社員育成の一環で社員の商談に同席することがあるというクライアントの方より、このようなご相談をいただきました。
「同じお客様を見ているのに、社員と感じるものが違うことが多々あります。例えば社員が“商談が上手くいっている”と思っている時に、私は“これは反応が良くない”と慌てている。この違いは何なのでしょうか」
これは経営者に限らず、育成を担当したことがある人なら誰しも経験があるのではないでしょうか。何故このような感覚の差が生まれてしまうのか、その原因についてお話していきます。
このように感じ方の違いが出てしまうのは、そもそも「何を見ているのか」が違っているためです。
例えば新人の場合は、「自分が上手く喋ることができるかどうか」という部分を重視しがちになります。自分が一生懸命考えた内容で完璧にプレゼンできれば「成功」と思ってしまうのです。

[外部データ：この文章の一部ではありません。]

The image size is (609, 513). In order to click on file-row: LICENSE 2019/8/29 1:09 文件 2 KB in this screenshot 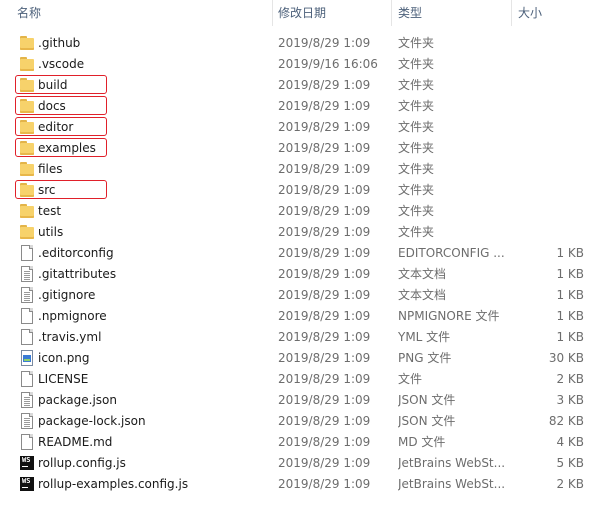, I will do `click(304, 380)`.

一方、成果を上げ続けているベテラン社員は「相手の感情の推移」を見ています。自分が完璧にプレゼンできたかどうかは問題ではありません。成約に心が傾いたり課題解決に繋がったりなど、顧客の感情が理想的な状態になれば「成功」になります。
つまりなかなか成果が上がらない人は「自分」ばかりを見ていて、成果を上げ続ける人は「相手(顧客)」を見ているというわけです。
見ているものが違う、つまり目的が異なっているのであれば、そもそもゴールが何なのかを明確する必要があります。
上手にプレゼンをすることはゴールではなく、あくまでも手段です。その先にある「顧客の感情が理想的な状態になる」ことこそが本当のゴールになります。そこを明確にするだけでも、社員の意識は大きく変わるでしょう。
教育の場においても見ているものが異なると、教える側と教わる側で衝突が起きてしまいます。そのため「何を見るべきなのか」「達成すべきこととは何なのか」を共有することは、ひとつの成果を生み出すためにも非常に大切なことなのです。
とは言え、顧客の本音や心理を感じ取るのは、ある程度の知識や経験がなければ難しいことです。新人にいきなりそれらを求めるのは酷なことですから、経営者やベテラン社員の知識と経験を理屈に落とし込むことが必要になります。
例えばブレインマークスではショートロープレと言って、営業プロセスを細かく区切った短いロープレを実施しています。そのひとつひとつにこれまで蓄積してきた「顧客の本音」が盛り込まれていて、段階を踏みながら顧客の心理が学べるようになっているのです。
このように経営者やベテラン社員が知っている「顧客の本音」を可視化して理屈として落とし込めば、若手に足りない知識と経験を補うことができるでしょう。
成果を上げ続ける営業は「顧客の感情」を、そうでない営業は「自分の感情」を重視しています。成果を上げられていない社員には、まず「顧客の感情を効果的に理想の状態に導くこと」という目的を明確にしてあげましょう。そしてベテランたちの知識と経験を理屈に落とし込んで共有していけば、きっと結果はついてくるはずです。
そのためにも、まずは貴方自身が知っている「顧客の本音」を書き出してみることから始めてみてはいかがでしょうか。